1.Stretch & Breath Practice / Mindful Movement: Practice mindful movement this week on days 1, 3 and 5. This could be the lying or standing movements we did in the session, or other gentle movements of your choice, done with mindful awareness (audio track below).

2.Experiences Calendar: This week, focus on unpleasant experiences. Each day, note at least one unpleasant experience, bringing awareness to the sensations, feelings, thoughts, and impulses that arise. Record these in detail, using your own words for thoughts or images that come up. This practice is an opportunity to understand how reactivity arises and its impact on your mind and body.

3.Three-Step Breathing Space: Practice the Three-Step Breathing Space at least three times per day. Feel free to use it more often as needed, especially if you experience stress or other strong emotions. Remember that this practice is a way of ‘coming home’ to yourself throughout the day.

4. Sitting with Breath and Body Practice: Practice for 10-20 minutes if you can, bringing your attention to your breath and body. Do this on days 2, 4 and 6. Perhaps practicing with the audio track or maybe seeing how it is to guide yourself, just sitting with whatever is present, gently guiding attention back to the breath again and again.

Stretch and Breath practice (With the lovely Claire from the OMF)
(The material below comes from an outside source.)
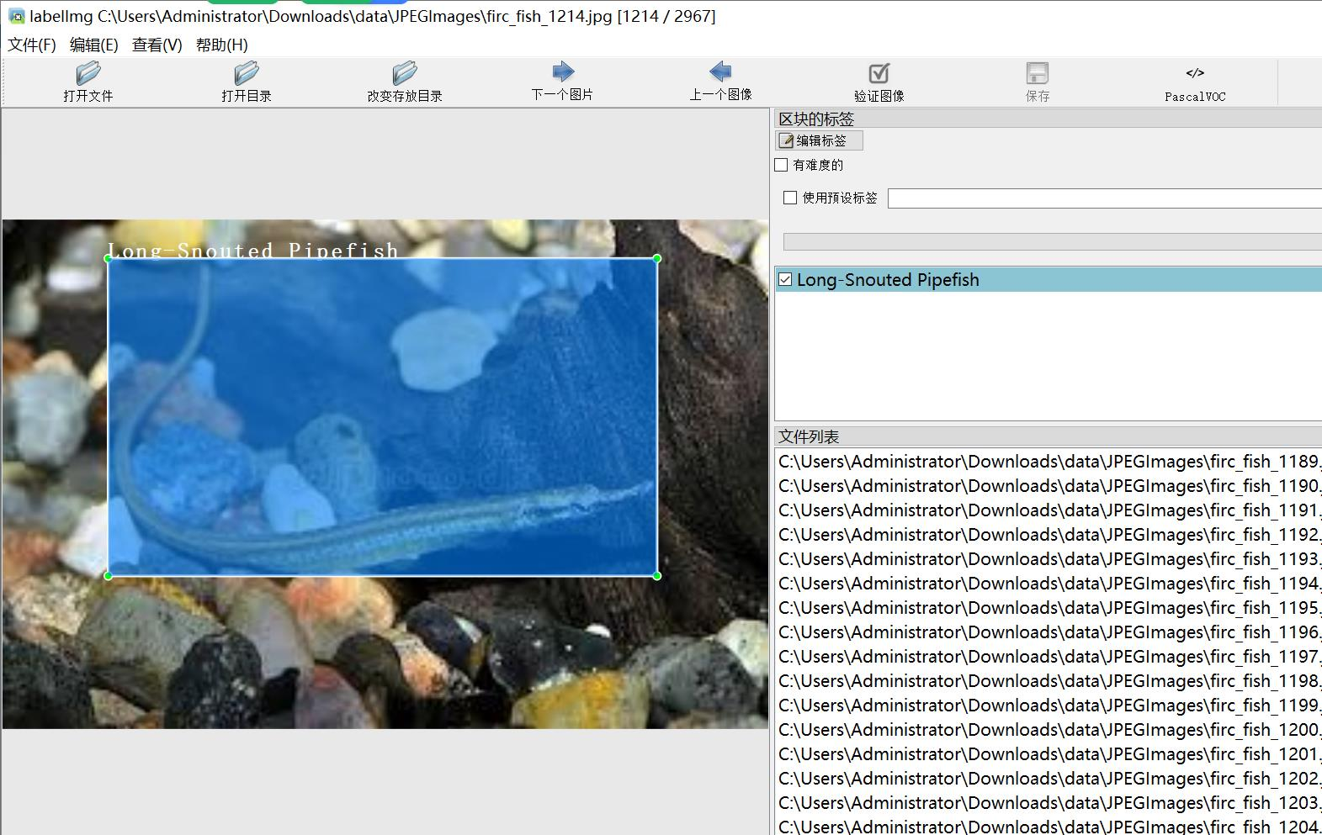The width and height of the screenshot is (1322, 835).
Task: Go to next image with 下一个图片 arrow
Action: click(x=563, y=71)
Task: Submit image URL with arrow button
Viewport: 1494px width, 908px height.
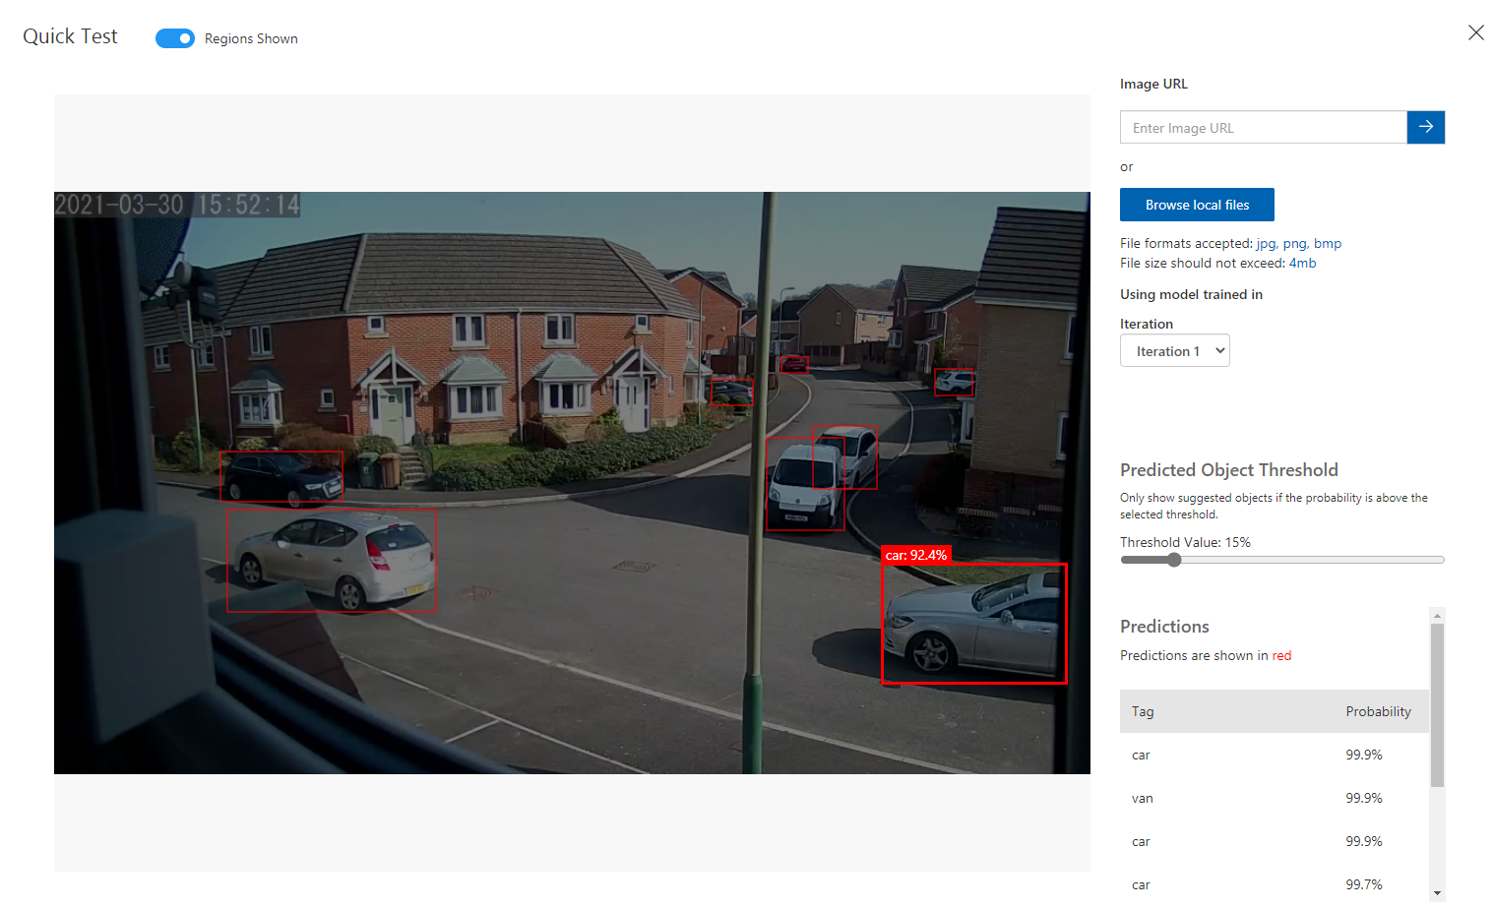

4. Ten-Finger Gratitude Practice: Continue with your gratitude practice daily, finding moments to express appreciation for things in your life.

5. New habits in everyday life: 50:50 Attention. Continue keeping the body in mind when listening and speaking. 

Please note:

1. These practices are for you, to support you in your daily life. No ‘oughts or ‘shoulds’. No one is checking up on you. Your practice is a relationship between you and you. Please engage with them in a way that supports your learning.
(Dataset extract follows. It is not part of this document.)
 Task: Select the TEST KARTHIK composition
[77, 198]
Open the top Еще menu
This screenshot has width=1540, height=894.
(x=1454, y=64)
2. Feel free to use the home practice notes page opposite to make a note of anything that comes up for you, either as a reflection or as a reminder for discussion at our next session.

Home practice following session 4:

1.Sitting with the breath practice: Aim for 10-30 minutes per day, use the sitting with the breath audio guidance above or feel free to guide yourself, perhaps adding in the soundscape alongside sensations of the breath and then body.

2.Walking in daily life: bringing mindful awareness to your everyday walks. Perhaps with the dog, or even for a few moments as you move from one room to another during your work day. 

3.Three-Step Breathing Space: Continuing to practice your 3SBS. Adding a sense of compassion for whatever is there. Really focusing in on the breath, short breath in, twice as long out, calming and grounding. Especially when things are difficult.

4. Ten-Finger Gratitude Practice: Continue with your gratitude practice daily, finding moments to express appreciation for things in your life.

5. 50:50 Attention: Continue keeping the body in mind when listening.

6. Experiences Calendar: Noting either pleasant or unpleasant experiences and how you respond to them.

Please note:

1. These practices are for you, to support you in your daily life. No ‘oughts or ‘shoulds’. No one is checking up on you. Your practice is a relationship between you and you. Please engage with them in a way that supports your learning.

2. Feel free to use the home practice notes page opposite to make a note of anything that comes up for you, either as a reflection or as a reminder for discussion at our next session.